» Document passage
━━━━━━━━━━━━━━━━━━━━━━━━━━━━━━

# Loading for Canfield swap, pics of bikes and junk I'm taking.



## HEMI426 (Apr 20, 2022)

Canfield, OH. Swap Meet Apr. 29th - May 1st. Here are some pic's of the bikes and junk I'm taking. I'm in spaces 764 & 765. The bikes start at $100 and up. After ML run over to Canfield.


----------



## HEMI426 (Apr 20, 2022)

Some more pics.


----------



## Lonestar (Apr 20, 2022)

Wow! I wish I was going...you have some GREAT items, I really like your stuff! I'm sure you'll make out like a bandit come swap time... 👍


----------



## HEMI426 (Apr 20, 2022)

My problem is I will buy almost as much as I sell its a great swapmeet.


----------



## catfish (Apr 20, 2022)

Nice stuff!


----------



## Lonestar (Apr 20, 2022)

HEMI426 said:


> My problem is I will buy almost as much as I sell its a great swapmeet.



I know the feeling! Good luck, Buddy


----------



## HEMI426 (Apr 20, 2022)

A few more pics.


----------



## Lonestar (Apr 20, 2022)

...you're killin' me...


----------



## JOEL (Apr 20, 2022)

Well I hope you stop at Memory Lane first... What's the story on that belt drive Mercury?


----------



## Junkman Bob (Apr 20, 2022)

Nice loads … what state is this swap in by chance … Great pics Hemi 👍🇺🇸


----------



## HEMI426 (Apr 20, 2022)

Canfield, Ohio. The belt drive is homemade I think and it's $200.


----------



## bicyclebuff (Apr 20, 2022)

I think its canfield Ohio,good swap


----------



## HEMI426 (Apr 20, 2022)

2 to 3K vendor's, 40 to 50K spectators on Sat. I'm going for 5 days. Google it (Dave & Ed's auto events)


----------



## HEMI426 (Apr 21, 2022)

Now the weather forecast isn't looking to warm for sleeping in the van, this weekend 80s next weekend 40s. Old thin blood dosen't like 40s, better bring a heater and more clothes.


----------



## bicyclebuff (Apr 21, 2022)

Hemi 426, Whats your vender number? thank you


----------



## HEMI426 (Apr 21, 2022)

Spaces 764 & 765


----------



## bicyclebuff (Apr 21, 2022)

Cool see you there


----------



## razinhellcustomz (Apr 23, 2022)

Junkman Bob said:


> Nice loads … what state is this swap in by chance … Great pics Hemi 👍🇺🇸



OHIO Bob......


----------



## razinhellcustomz (Apr 23, 2022)

HEMI426 said:


> Now the weather forecast isn't looking to warm for sleeping in the van, this weekend 80s next weekend 40s. Old thin blood dosen't like 40s, better bring a heater and more clothes.



Better bring your Buffalo hides....


----------



## Wheeler/Dealer (Apr 28, 2022)

PM Message sent on the '36 Chevy Grille.


----------

━━━━━━━━━━━━━━━━━━━━━━━━━━━━━━

» Tasks and exercises
[A] Answer these questions from the swap meet thread:
(i) Which spaces is HEMI426 in?
(ii) What is the price of the belt drive?
(iii) How many spectators are expected on Saturday?
[B] Which usernames, other than HEMI426, posted in the swap meet thread?
[C] Does the swap meet thread support each statement? Answer yes or no, and quote the words that decide it.
(i) The swap meet runs from April 29th to May 1st.
(ii) HEMI426 expects warm weather next weekend.
(iii) HEMI426 plans to attend for three days.

» Data rows
━━━━━━━━━━━━━━━━━━━━━━━━━━━━━━

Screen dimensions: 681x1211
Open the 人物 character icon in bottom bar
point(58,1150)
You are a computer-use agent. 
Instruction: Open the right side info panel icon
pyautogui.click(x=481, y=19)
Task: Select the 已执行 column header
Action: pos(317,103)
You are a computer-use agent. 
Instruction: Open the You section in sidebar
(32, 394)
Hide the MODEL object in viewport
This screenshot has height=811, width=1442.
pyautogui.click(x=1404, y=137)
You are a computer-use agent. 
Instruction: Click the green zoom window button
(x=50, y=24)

━━━━━━━━━━━━━━━━━━━━━━━━━━━━━━

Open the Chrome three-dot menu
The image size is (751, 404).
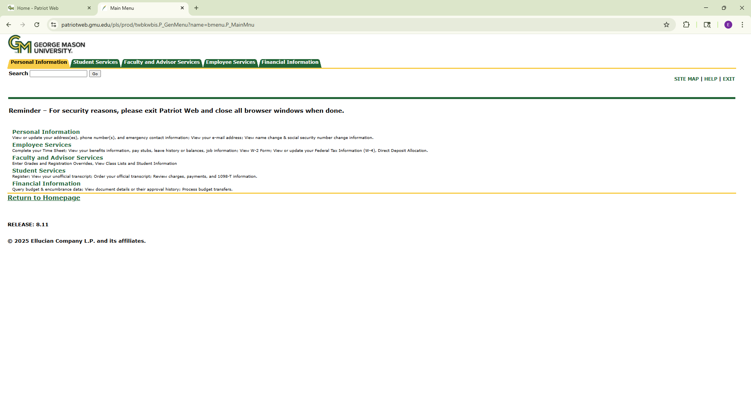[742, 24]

━━━━━━━━━━━━━━━━━━━━━━━━━━━━━━

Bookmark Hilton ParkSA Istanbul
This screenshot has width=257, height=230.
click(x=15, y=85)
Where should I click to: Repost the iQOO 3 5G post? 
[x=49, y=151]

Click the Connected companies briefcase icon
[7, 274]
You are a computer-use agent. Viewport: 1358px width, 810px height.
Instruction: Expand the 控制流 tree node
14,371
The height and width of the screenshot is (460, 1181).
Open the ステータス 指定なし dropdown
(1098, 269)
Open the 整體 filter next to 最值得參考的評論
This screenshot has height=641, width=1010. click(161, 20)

━━━━━━━━━━━━━━━━━━━━━━━━━━━━━━

» Final answers
[A]
(i) Spaces 764 & 765.
(ii) $200.
(iii) 40 to 50K.

[B] Lonestar, catfish, JOEL, Junkman Bob, bicyclebuff, razinhellcustomz, Wheeler/Dealer

[C]
(i) Yes: "Swap Meet Apr. 29th - May 1st."
(ii) No: "this weekend 80s next weekend 40s"
(iii) No: "I'm going for 5 days."